YOUR ASSIGNMENT
All records must be restated word for word.
☆ ☆ ☆ ☆ ☆
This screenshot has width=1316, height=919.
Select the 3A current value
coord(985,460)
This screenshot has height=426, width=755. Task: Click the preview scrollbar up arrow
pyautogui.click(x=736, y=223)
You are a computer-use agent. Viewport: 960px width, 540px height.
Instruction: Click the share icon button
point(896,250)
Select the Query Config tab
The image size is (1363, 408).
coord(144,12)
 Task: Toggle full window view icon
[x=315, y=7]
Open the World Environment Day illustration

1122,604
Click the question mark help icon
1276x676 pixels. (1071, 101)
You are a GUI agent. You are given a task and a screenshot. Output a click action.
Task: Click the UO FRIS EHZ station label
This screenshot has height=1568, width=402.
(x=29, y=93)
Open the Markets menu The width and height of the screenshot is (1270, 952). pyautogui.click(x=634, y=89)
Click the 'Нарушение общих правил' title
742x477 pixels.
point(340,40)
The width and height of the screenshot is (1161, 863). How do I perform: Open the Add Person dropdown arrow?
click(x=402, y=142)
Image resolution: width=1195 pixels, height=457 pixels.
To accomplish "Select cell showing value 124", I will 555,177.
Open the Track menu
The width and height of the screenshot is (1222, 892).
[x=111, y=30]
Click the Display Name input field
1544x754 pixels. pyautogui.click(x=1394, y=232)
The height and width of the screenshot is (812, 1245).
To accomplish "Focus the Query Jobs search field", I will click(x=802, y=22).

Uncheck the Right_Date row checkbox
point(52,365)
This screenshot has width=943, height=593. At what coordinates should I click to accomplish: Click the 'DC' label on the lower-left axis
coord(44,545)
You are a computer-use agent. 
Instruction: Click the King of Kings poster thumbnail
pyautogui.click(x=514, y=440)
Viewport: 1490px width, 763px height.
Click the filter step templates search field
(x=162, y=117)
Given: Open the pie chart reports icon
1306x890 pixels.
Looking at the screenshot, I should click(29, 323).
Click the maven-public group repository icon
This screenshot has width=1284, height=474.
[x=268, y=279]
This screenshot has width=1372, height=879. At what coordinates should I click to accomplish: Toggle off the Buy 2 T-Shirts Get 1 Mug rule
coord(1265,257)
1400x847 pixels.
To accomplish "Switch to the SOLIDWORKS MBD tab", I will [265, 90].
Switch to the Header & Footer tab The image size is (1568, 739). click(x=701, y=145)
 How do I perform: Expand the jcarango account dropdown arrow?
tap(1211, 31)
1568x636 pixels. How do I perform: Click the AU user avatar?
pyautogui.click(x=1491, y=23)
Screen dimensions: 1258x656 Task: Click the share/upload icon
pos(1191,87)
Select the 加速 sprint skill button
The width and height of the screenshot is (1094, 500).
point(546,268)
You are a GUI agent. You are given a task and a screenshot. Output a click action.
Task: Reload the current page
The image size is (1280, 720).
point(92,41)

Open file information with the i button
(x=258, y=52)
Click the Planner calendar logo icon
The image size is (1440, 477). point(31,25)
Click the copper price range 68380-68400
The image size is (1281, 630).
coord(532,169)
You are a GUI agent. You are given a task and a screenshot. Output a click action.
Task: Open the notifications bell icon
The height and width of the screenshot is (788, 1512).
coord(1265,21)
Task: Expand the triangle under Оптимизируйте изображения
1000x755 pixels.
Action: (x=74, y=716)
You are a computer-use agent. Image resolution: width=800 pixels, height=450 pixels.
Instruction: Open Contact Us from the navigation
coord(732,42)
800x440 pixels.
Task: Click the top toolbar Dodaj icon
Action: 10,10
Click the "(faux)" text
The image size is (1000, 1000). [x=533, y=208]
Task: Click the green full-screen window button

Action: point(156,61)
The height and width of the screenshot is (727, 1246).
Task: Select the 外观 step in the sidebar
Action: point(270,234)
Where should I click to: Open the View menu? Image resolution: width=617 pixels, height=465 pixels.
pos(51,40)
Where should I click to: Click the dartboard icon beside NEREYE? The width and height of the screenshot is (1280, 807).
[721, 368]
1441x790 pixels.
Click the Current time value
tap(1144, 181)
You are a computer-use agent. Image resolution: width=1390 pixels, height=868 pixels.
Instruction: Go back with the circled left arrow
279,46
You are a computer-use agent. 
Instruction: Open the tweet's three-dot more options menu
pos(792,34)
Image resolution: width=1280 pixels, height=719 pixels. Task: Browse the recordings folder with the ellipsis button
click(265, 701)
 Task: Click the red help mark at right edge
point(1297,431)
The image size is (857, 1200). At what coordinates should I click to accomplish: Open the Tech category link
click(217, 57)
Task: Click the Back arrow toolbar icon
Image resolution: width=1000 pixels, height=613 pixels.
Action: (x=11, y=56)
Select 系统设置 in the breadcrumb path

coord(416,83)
☆ ☆ ☆ ☆ ☆
SOLUTION FOR THIS PROBLEM
This screenshot has width=1316, height=919.
Select the 3A current value
coord(985,460)
This screenshot has height=426, width=755. Task: Click the preview scrollbar up arrow
pyautogui.click(x=736, y=223)
You are a computer-use agent. Viewport: 960px width, 540px height.
Instruction: Click the share icon button
point(896,250)
Select the Query Config tab
The image size is (1363, 408).
coord(144,12)
 Task: Toggle full window view icon
[x=315, y=7]
Open the World Environment Day illustration

1122,604
Click the question mark help icon
1276x676 pixels. (1071, 101)
You are a GUI agent. You are given a task and a screenshot. Output a click action.
Task: Click the UO FRIS EHZ station label
This screenshot has height=1568, width=402.
(x=29, y=93)
Open the Markets menu The width and height of the screenshot is (1270, 952). pyautogui.click(x=634, y=89)
Click the 'Нарушение общих правил' title
742x477 pixels.
point(340,40)
The width and height of the screenshot is (1161, 863). How do I perform: Open the Add Person dropdown arrow?
click(x=402, y=142)
Image resolution: width=1195 pixels, height=457 pixels.
To accomplish "Select cell showing value 124", I will 555,177.
Open the Track menu
The width and height of the screenshot is (1222, 892).
[x=111, y=30]
Click the Display Name input field
1544x754 pixels. pyautogui.click(x=1394, y=232)
The height and width of the screenshot is (812, 1245).
To accomplish "Focus the Query Jobs search field", I will click(x=802, y=22).

Uncheck the Right_Date row checkbox
point(52,365)
This screenshot has width=943, height=593. At what coordinates should I click to accomplish: Click the 'DC' label on the lower-left axis
coord(44,545)
You are a computer-use agent. 
Instruction: Click the King of Kings poster thumbnail
pyautogui.click(x=514, y=440)
Viewport: 1490px width, 763px height.
Click the filter step templates search field
(x=162, y=117)
Given: Open the pie chart reports icon
1306x890 pixels.
Looking at the screenshot, I should click(29, 323).
Click the maven-public group repository icon
This screenshot has width=1284, height=474.
[x=268, y=279]
This screenshot has width=1372, height=879. At what coordinates should I click to accomplish: Toggle off the Buy 2 T-Shirts Get 1 Mug rule
coord(1265,257)
1400x847 pixels.
To accomplish "Switch to the SOLIDWORKS MBD tab", I will [265, 90].
Switch to the Header & Footer tab The image size is (1568, 739). click(x=701, y=145)
 How do I perform: Expand the jcarango account dropdown arrow?
tap(1211, 31)
1568x636 pixels. How do I perform: Click the AU user avatar?
pyautogui.click(x=1491, y=23)
Screen dimensions: 1258x656 Task: Click the share/upload icon
pos(1191,87)
Select the 加速 sprint skill button
The width and height of the screenshot is (1094, 500).
point(546,268)
You are a GUI agent. You are given a task and a screenshot. Output a click action.
Task: Reload the current page
The image size is (1280, 720).
point(92,41)

Open file information with the i button
(x=258, y=52)
Click the Planner calendar logo icon
The image size is (1440, 477). point(31,25)
Click the copper price range 68380-68400
The image size is (1281, 630).
coord(532,169)
You are a GUI agent. You are given a task and a screenshot. Output a click action.
Task: Open the notifications bell icon
The height and width of the screenshot is (788, 1512).
coord(1265,21)
Task: Expand the triangle under Оптимизируйте изображения
1000x755 pixels.
Action: (x=74, y=716)
You are a computer-use agent. Image resolution: width=800 pixels, height=450 pixels.
Instruction: Open Contact Us from the navigation
coord(732,42)
800x440 pixels.
Task: Click the top toolbar Dodaj icon
Action: 10,10
Click the "(faux)" text
The image size is (1000, 1000). [x=533, y=208]
Task: Click the green full-screen window button

Action: point(156,61)
The height and width of the screenshot is (727, 1246).
Task: Select the 外观 step in the sidebar
Action: point(270,234)
Where should I click to: Open the View menu? Image resolution: width=617 pixels, height=465 pixels.
pos(51,40)
Where should I click to: Click the dartboard icon beside NEREYE? The width and height of the screenshot is (1280, 807).
[721, 368]
1441x790 pixels.
Click the Current time value
tap(1144, 181)
You are a computer-use agent. Image resolution: width=1390 pixels, height=868 pixels.
Instruction: Go back with the circled left arrow
279,46
You are a computer-use agent. 
Instruction: Open the tweet's three-dot more options menu
pos(792,34)
Image resolution: width=1280 pixels, height=719 pixels. Task: Browse the recordings folder with the ellipsis button
click(265, 701)
 Task: Click the red help mark at right edge
point(1297,431)
The image size is (857, 1200). At what coordinates should I click to accomplish: Open the Tech category link
click(217, 57)
Task: Click the Back arrow toolbar icon
Image resolution: width=1000 pixels, height=613 pixels.
Action: (x=11, y=56)
Select 系统设置 in the breadcrumb path

coord(416,83)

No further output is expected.